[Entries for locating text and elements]
┄┄┄┄┄┄
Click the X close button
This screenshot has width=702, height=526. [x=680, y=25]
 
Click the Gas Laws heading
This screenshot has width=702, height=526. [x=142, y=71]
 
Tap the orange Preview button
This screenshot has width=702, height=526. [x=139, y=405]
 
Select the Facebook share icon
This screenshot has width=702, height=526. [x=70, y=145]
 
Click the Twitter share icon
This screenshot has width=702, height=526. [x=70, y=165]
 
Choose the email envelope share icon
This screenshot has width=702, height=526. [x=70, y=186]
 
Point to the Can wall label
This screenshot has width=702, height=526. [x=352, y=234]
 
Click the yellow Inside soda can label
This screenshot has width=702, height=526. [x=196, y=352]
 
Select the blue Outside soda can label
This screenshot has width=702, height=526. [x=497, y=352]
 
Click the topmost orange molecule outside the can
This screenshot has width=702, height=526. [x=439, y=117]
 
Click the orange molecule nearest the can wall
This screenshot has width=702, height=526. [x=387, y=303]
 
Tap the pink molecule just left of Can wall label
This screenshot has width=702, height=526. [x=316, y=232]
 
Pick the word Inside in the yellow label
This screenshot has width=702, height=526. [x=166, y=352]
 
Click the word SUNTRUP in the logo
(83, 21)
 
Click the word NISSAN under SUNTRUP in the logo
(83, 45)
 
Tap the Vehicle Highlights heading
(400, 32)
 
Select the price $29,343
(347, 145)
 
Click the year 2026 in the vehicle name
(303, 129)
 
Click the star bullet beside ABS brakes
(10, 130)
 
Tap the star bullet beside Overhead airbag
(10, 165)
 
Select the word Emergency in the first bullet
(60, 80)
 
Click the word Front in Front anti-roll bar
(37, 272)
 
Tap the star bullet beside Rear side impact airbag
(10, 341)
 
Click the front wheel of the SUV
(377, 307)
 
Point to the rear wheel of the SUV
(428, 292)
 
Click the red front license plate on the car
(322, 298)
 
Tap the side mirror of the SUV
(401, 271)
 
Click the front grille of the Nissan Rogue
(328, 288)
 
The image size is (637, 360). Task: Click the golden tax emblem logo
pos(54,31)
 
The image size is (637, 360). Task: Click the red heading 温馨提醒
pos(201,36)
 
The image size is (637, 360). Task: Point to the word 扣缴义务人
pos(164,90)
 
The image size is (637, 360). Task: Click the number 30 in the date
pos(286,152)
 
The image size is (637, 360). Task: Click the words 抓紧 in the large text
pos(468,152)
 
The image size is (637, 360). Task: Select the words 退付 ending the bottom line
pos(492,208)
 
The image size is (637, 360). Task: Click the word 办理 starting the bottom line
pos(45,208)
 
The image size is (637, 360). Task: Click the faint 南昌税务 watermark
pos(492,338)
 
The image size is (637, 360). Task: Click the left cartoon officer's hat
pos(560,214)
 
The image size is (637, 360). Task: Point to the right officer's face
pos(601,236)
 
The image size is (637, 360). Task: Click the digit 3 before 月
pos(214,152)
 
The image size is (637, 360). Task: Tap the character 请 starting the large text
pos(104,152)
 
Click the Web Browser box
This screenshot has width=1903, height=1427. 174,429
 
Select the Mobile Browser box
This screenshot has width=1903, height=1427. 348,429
┄┄┄┄┄┄
#### [WHAT TO WORK ON]
Copy all of the data above word for word.

#### [FULL ANSWER]
Click the X close button
This screenshot has width=702, height=526. [x=680, y=25]
 
Click the Gas Laws heading
This screenshot has width=702, height=526. [x=142, y=71]
 
Tap the orange Preview button
This screenshot has width=702, height=526. [x=139, y=405]
 
Select the Facebook share icon
This screenshot has width=702, height=526. [x=70, y=145]
 
Click the Twitter share icon
This screenshot has width=702, height=526. [x=70, y=165]
 
Choose the email envelope share icon
This screenshot has width=702, height=526. [x=70, y=186]
 
Point to the Can wall label
This screenshot has width=702, height=526. [x=352, y=234]
 
Click the yellow Inside soda can label
This screenshot has width=702, height=526. [x=196, y=352]
 
Select the blue Outside soda can label
This screenshot has width=702, height=526. [x=497, y=352]
 
Click the topmost orange molecule outside the can
This screenshot has width=702, height=526. [x=439, y=117]
 
Click the orange molecule nearest the can wall
This screenshot has width=702, height=526. [x=387, y=303]
 
Tap the pink molecule just left of Can wall label
This screenshot has width=702, height=526. [x=316, y=232]
 
Pick the word Inside in the yellow label
This screenshot has width=702, height=526. [x=166, y=352]
 
Click the word SUNTRUP in the logo
(83, 21)
 
Click the word NISSAN under SUNTRUP in the logo
(83, 45)
 
Tap the Vehicle Highlights heading
(400, 32)
 
Select the price $29,343
(347, 145)
 
Click the year 2026 in the vehicle name
(303, 129)
 
Click the star bullet beside ABS brakes
(10, 130)
 
Tap the star bullet beside Overhead airbag
(10, 165)
 
Select the word Emergency in the first bullet
(60, 80)
 
Click the word Front in Front anti-roll bar
(37, 272)
 
Tap the star bullet beside Rear side impact airbag
(10, 341)
 
Click the front wheel of the SUV
(377, 307)
 
Point to the rear wheel of the SUV
(428, 292)
 
Click the red front license plate on the car
(322, 298)
 
Tap the side mirror of the SUV
(401, 271)
 
Click the front grille of the Nissan Rogue
(328, 288)
 
The image size is (637, 360). Task: Click the golden tax emblem logo
pos(54,31)
 
The image size is (637, 360). Task: Click the red heading 温馨提醒
pos(201,36)
 
The image size is (637, 360). Task: Point to the word 扣缴义务人
pos(164,90)
 
The image size is (637, 360). Task: Click the number 30 in the date
pos(286,152)
 
The image size is (637, 360). Task: Click the words 抓紧 in the large text
pos(468,152)
 
The image size is (637, 360). Task: Select the words 退付 ending the bottom line
pos(492,208)
 
The image size is (637, 360). Task: Click the word 办理 starting the bottom line
pos(45,208)
 
The image size is (637, 360). Task: Click the faint 南昌税务 watermark
pos(492,338)
 
The image size is (637, 360). Task: Click the left cartoon officer's hat
pos(560,214)
 
The image size is (637, 360). Task: Point to the right officer's face
pos(601,236)
 
The image size is (637, 360). Task: Click the digit 3 before 月
pos(214,152)
 
The image size is (637, 360). Task: Tap the character 请 starting the large text
pos(104,152)
 
Click the Web Browser box
This screenshot has width=1903, height=1427. 174,429
 
Select the Mobile Browser box
This screenshot has width=1903, height=1427. 348,429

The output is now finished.